_Items from a data source_.
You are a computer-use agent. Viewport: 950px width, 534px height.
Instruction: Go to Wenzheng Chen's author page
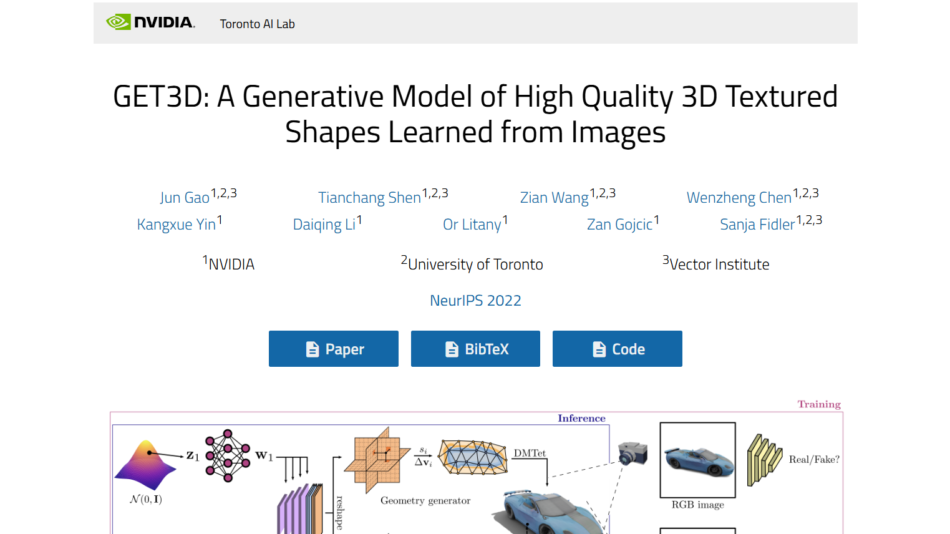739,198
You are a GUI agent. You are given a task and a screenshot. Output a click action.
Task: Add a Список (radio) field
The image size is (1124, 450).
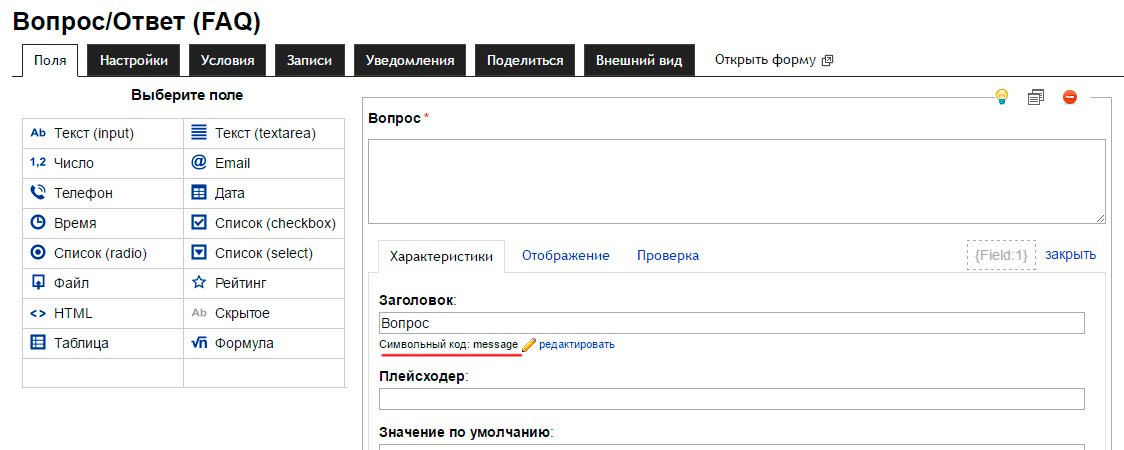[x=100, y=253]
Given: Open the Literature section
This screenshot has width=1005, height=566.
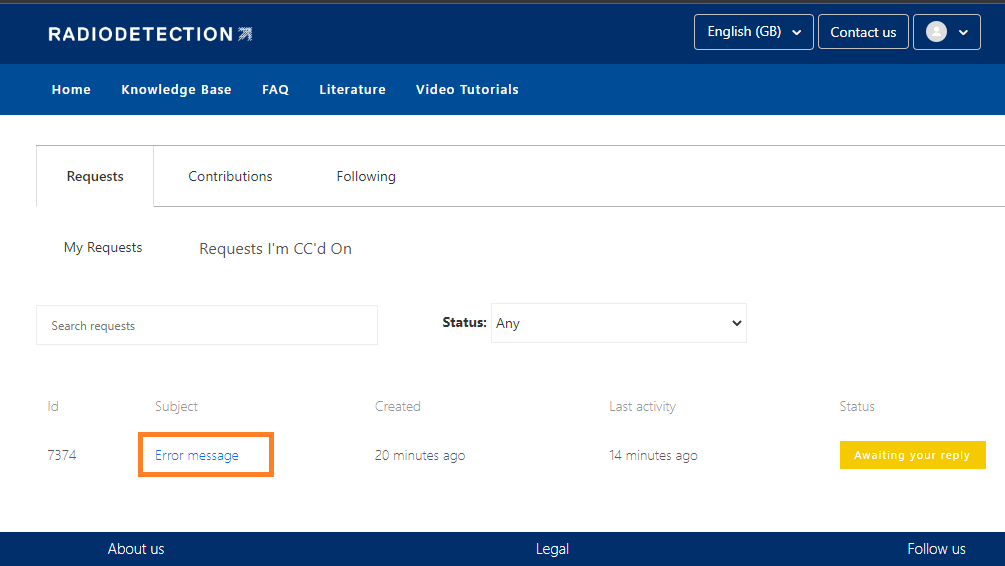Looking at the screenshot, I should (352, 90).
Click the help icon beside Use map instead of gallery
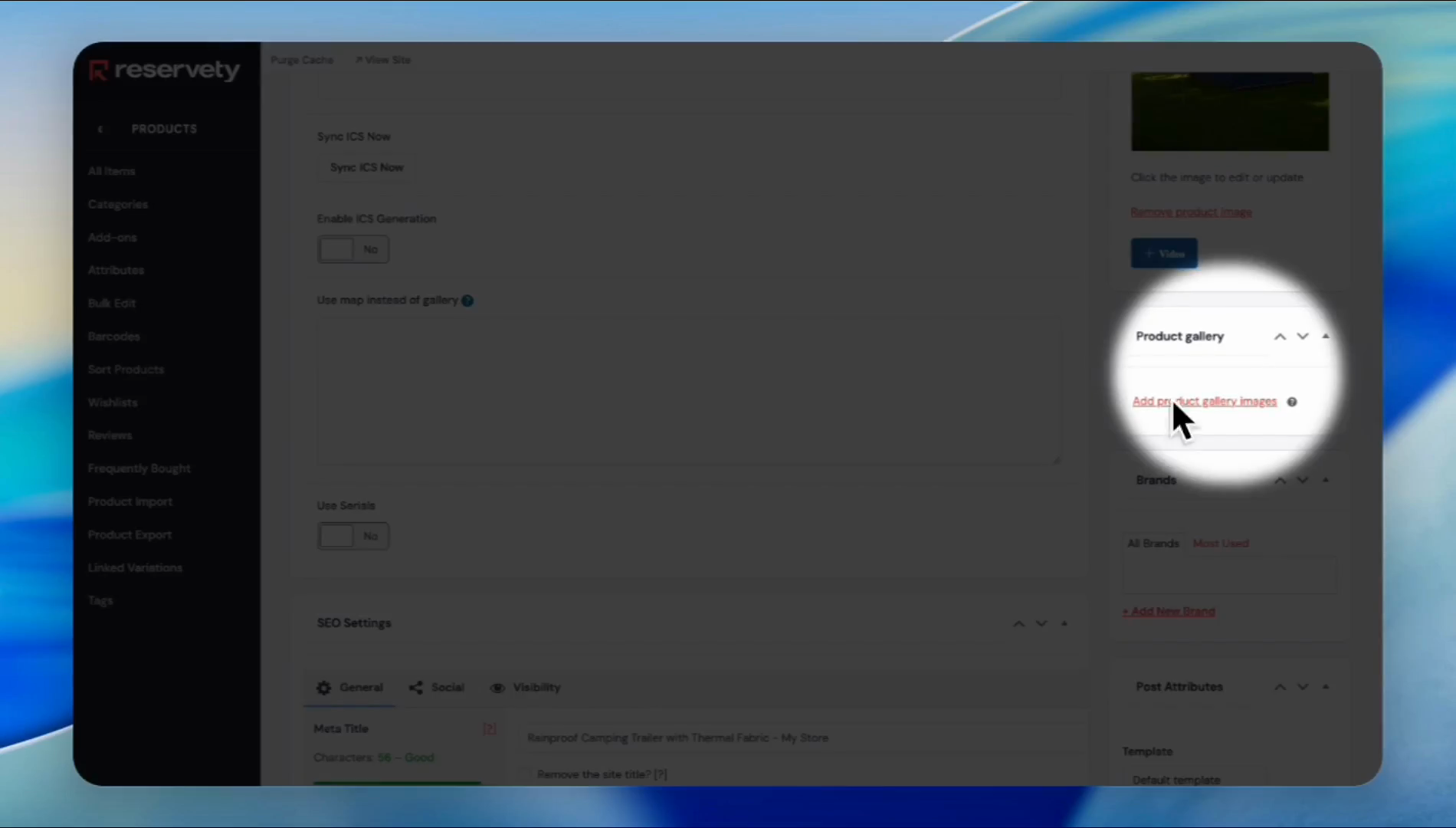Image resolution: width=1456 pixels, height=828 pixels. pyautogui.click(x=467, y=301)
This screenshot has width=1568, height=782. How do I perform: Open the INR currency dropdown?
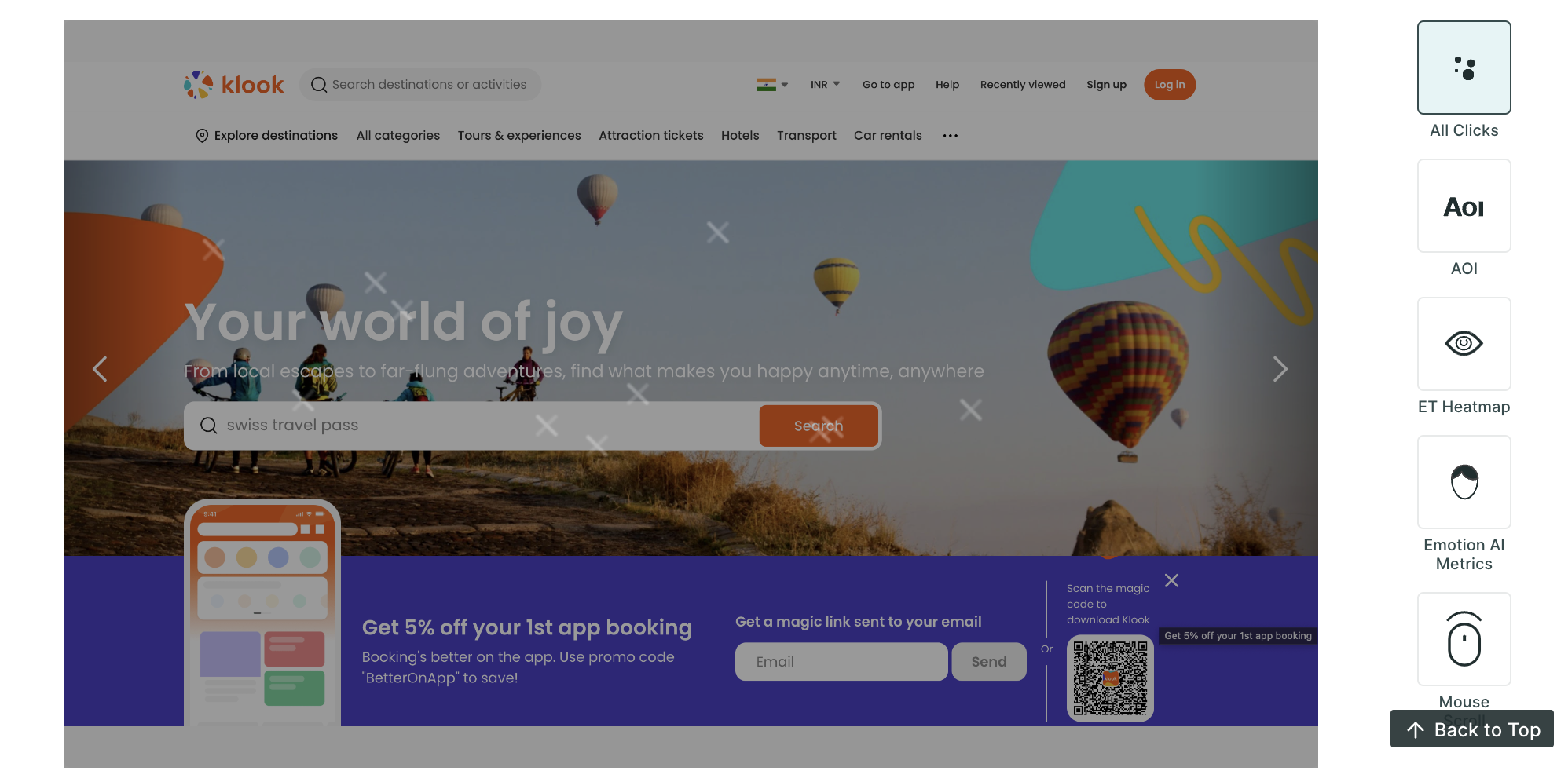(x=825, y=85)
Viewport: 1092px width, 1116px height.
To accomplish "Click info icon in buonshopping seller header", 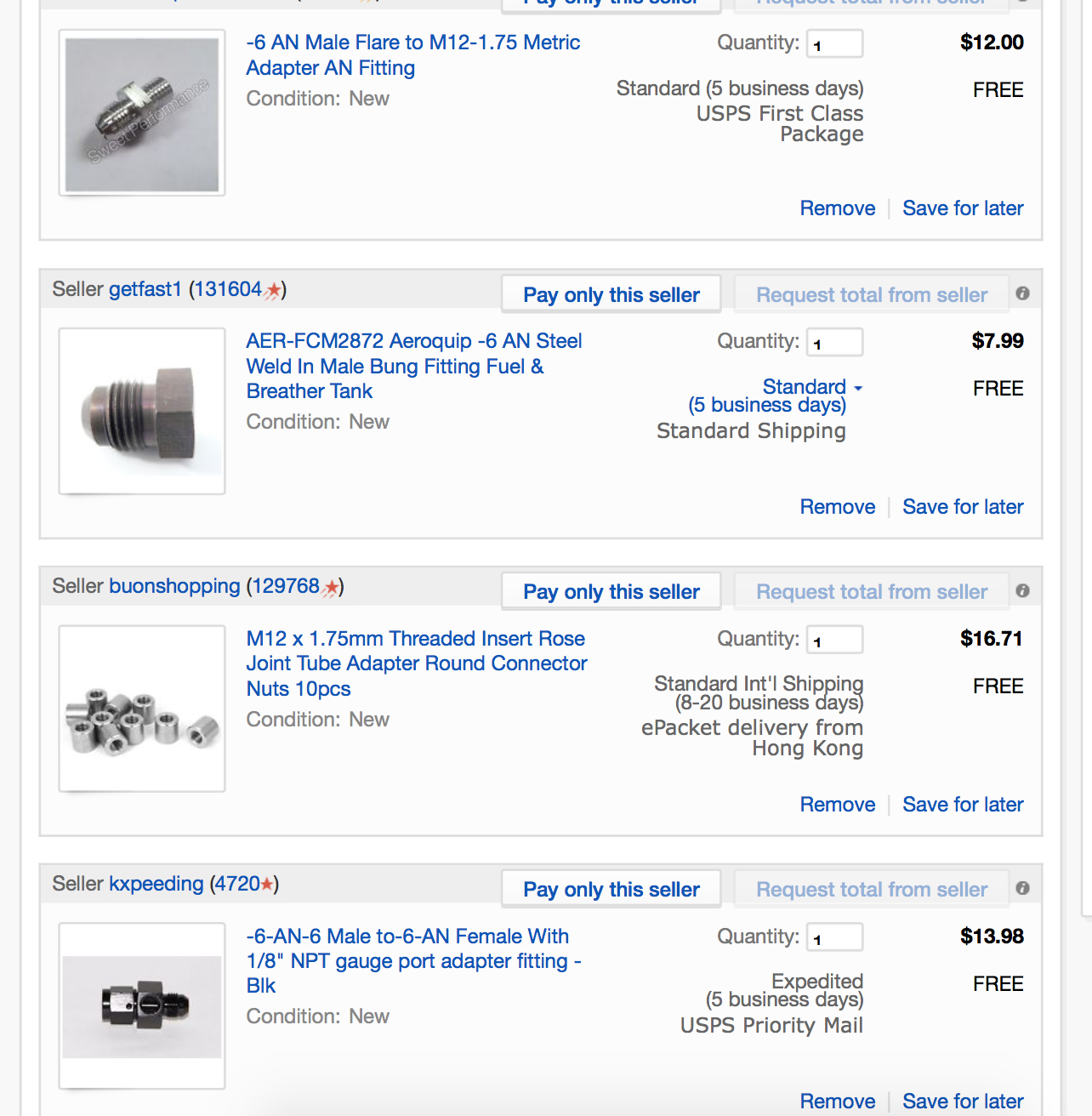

_Work required_.
Would you please repeat the entries above verbatim, excluding each picture?

_Result of the task_.
You are a computer-use agent. Viewport: 950px width, 534px height.
Instruction: Go to Wenzheng Chen's author page
739,198
You are a GUI agent. You are given a task and a screenshot. Output a click action.
Task: Add a Список (radio) field
The image size is (1124, 450).
[x=100, y=253]
Given: Open the Literature section
This screenshot has width=1005, height=566.
Looking at the screenshot, I should (352, 90).
Click the help icon beside Use map instead of gallery
Image resolution: width=1456 pixels, height=828 pixels. pyautogui.click(x=467, y=301)
This screenshot has width=1568, height=782. How do I perform: Open the INR currency dropdown?
(x=825, y=85)
Viewport: 1092px width, 1116px height.
To accomplish "Click info icon in buonshopping seller header", 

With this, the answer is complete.